• **Problem requirements**:
Each entry below is to be printed verbatim.

Collected data entries

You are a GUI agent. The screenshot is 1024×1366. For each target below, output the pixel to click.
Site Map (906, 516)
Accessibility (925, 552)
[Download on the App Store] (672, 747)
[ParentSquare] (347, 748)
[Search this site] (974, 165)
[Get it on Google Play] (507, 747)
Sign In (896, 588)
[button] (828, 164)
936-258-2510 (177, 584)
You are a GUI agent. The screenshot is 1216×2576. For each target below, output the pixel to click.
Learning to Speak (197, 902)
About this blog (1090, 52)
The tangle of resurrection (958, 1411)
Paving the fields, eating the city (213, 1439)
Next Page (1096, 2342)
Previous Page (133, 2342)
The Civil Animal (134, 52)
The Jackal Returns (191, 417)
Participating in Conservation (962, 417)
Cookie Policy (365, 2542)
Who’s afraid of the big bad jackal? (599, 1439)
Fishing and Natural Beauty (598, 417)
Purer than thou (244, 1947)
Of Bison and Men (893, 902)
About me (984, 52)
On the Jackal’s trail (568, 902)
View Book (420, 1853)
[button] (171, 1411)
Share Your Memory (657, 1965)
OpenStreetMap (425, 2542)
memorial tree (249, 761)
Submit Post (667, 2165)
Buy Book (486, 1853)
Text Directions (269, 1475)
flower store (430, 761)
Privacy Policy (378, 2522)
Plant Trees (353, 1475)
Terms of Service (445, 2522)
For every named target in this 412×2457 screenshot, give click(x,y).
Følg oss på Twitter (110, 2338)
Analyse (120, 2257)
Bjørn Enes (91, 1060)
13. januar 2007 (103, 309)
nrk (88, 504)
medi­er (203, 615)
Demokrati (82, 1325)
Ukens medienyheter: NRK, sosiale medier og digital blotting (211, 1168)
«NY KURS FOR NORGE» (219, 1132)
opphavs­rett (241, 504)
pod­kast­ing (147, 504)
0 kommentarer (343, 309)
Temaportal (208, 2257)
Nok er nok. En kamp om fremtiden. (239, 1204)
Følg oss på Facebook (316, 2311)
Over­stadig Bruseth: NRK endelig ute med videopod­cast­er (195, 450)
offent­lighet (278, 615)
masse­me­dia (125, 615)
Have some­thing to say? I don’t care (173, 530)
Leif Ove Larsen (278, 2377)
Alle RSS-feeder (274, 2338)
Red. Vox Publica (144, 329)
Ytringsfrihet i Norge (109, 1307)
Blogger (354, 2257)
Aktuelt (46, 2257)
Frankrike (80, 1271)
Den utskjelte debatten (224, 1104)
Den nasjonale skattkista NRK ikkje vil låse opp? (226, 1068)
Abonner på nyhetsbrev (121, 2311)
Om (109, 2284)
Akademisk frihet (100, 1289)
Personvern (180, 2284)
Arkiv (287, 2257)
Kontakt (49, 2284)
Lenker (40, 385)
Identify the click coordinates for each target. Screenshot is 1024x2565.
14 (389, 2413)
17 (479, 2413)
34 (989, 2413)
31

• **Solution for this task**:
You are a GUI agent. The screenshot is 1024×1366. For each target below, output the pixel to click.
Site Map (906, 516)
Accessibility (925, 552)
[Download on the App Store] (672, 747)
[ParentSquare] (347, 748)
[Search this site] (974, 165)
[Get it on Google Play] (507, 747)
Sign In (896, 588)
[button] (828, 164)
936-258-2510 (177, 584)
You are a GUI agent. The screenshot is 1216×2576. For each target below, output the pixel to click.
Learning to Speak (197, 902)
About this blog (1090, 52)
The tangle of resurrection (958, 1411)
Paving the fields, eating the city (213, 1439)
Next Page (1096, 2342)
Previous Page (133, 2342)
The Civil Animal (134, 52)
The Jackal Returns (191, 417)
Participating in Conservation (962, 417)
Cookie Policy (365, 2542)
Who’s afraid of the big bad jackal? (599, 1439)
Fishing and Natural Beauty (598, 417)
Purer than thou (244, 1947)
Of Bison and Men (893, 902)
About me (984, 52)
On the Jackal’s trail (568, 902)
View Book (420, 1853)
[button] (171, 1411)
Share Your Memory (657, 1965)
OpenStreetMap (425, 2542)
memorial tree (249, 761)
Submit Post (667, 2165)
Buy Book (486, 1853)
Text Directions (269, 1475)
flower store (430, 761)
Privacy Policy (378, 2522)
Plant Trees (353, 1475)
Terms of Service (445, 2522)
For every named target in this 412×2457 screenshot, give click(x,y).
Følg oss på Twitter (110, 2338)
Analyse (120, 2257)
Bjørn Enes (91, 1060)
13. januar 2007 (103, 309)
nrk (88, 504)
medi­er (203, 615)
Demokrati (82, 1325)
Ukens medienyheter: NRK, sosiale medier og digital blotting (211, 1168)
«NY KURS FOR NORGE» (219, 1132)
opphavs­rett (241, 504)
pod­kast­ing (147, 504)
0 kommentarer (343, 309)
Temaportal (208, 2257)
Nok er nok. En kamp om fremtiden. (239, 1204)
Følg oss på Facebook (316, 2311)
Over­stadig Bruseth: NRK endelig ute med videopod­cast­er (195, 450)
offent­lighet (278, 615)
masse­me­dia (125, 615)
Have some­thing to say? I don’t care (173, 530)
Leif Ove Larsen (278, 2377)
Alle RSS-feeder (274, 2338)
Red. Vox Publica (144, 329)
Ytringsfrihet i Norge (109, 1307)
Blogger (354, 2257)
Aktuelt (46, 2257)
Frankrike (80, 1271)
Den utskjelte debatten (224, 1104)
Den nasjonale skattkista NRK ikkje vil låse opp? (226, 1068)
Abonner på nyhetsbrev (121, 2311)
Om (109, 2284)
Akademisk frihet (100, 1289)
Personvern (180, 2284)
Arkiv (287, 2257)
Kontakt (49, 2284)
Lenker (40, 385)
Identify the click coordinates for each target. Screenshot is 1024x2565.
14 (389, 2413)
17 (479, 2413)
34 (989, 2413)
31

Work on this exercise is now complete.